Tata Power Renewable Energies Limited (“TPREL”) is engaged in the supply of SGPS and solar power-based devices, including services of design, installation, testing, commissioning and maintenance. TPREL had been paying GST at the effective rate of 8.9% by applying the 70:30 mechanism. However, the revenue authorities sought to levy tax at 18% on the gross consideration, on the ground that TPREL had issued separate invoices for goods and services, and therefore the 70:30 mechanism could not be applied. TPREL contended that the supplies were made pursuant to composite contracts and that the notifications created a deeming fiction for valuation, regardless of how invoices were raised.

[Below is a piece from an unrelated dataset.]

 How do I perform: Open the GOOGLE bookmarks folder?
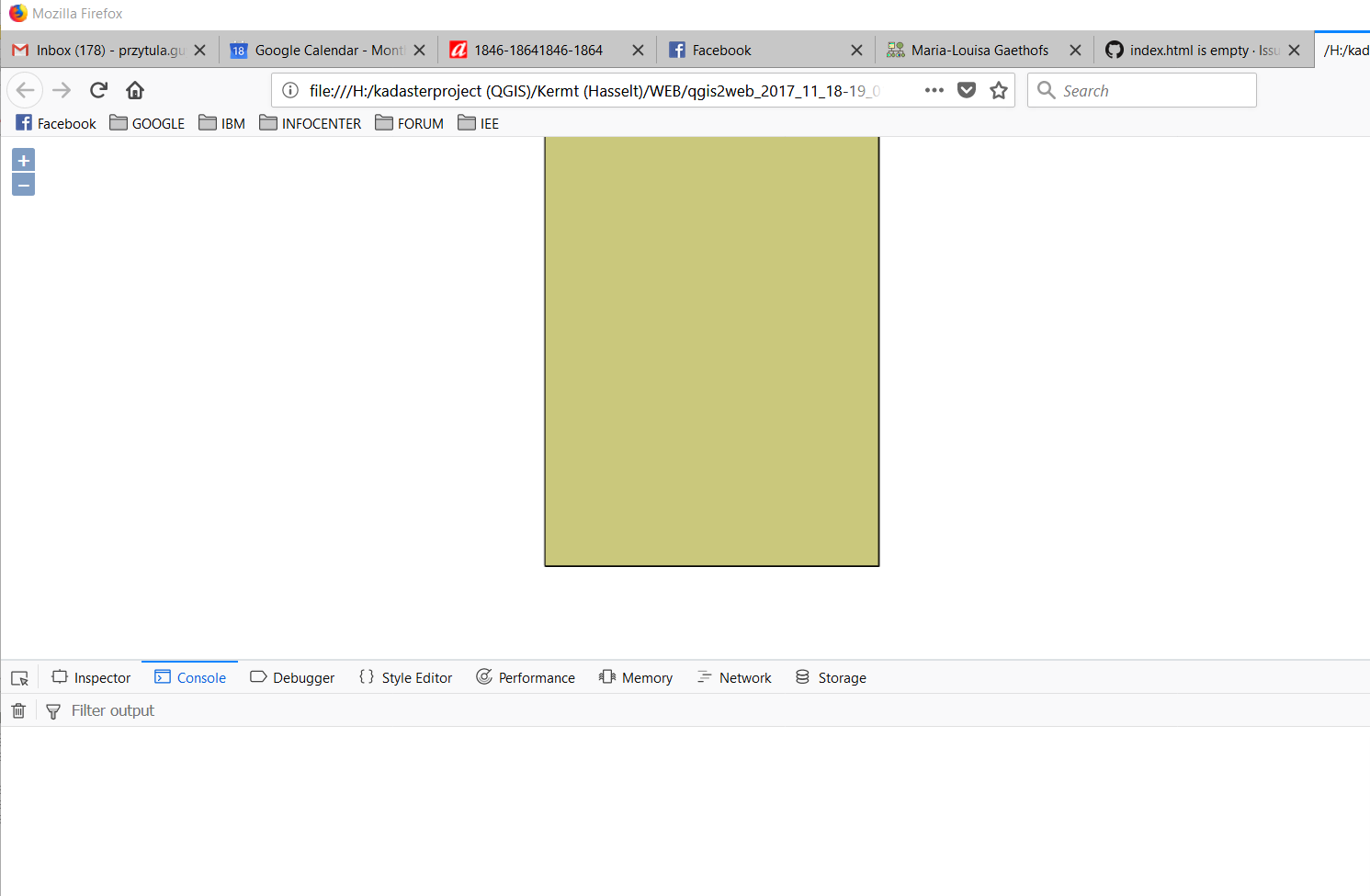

The AP HC observed that a conjoint reading of Entry 234 of the Goods Rate Notification and Entry 38 of the Services Rate Notification, along with the appended explanations, established a legal fiction under which the consideration for supply of SGPS must be taxed by applying the 70:30 mechanism. Accordingly, any goods supplied as part of an SGPS would attract GST at 5%, even if they fall under different harmonised system of nomenclature (HSN) codes. The AP HC further held that where supplies were made under contracts executed with the purchaser, mere issuance of separate invoices cannot negate the existence of an overall contract or justify taxation at a different rate. The AP HC observed that the impugned order was an attempt to raise revenue without application of mind to the facts and accordingly set aside the assessment order.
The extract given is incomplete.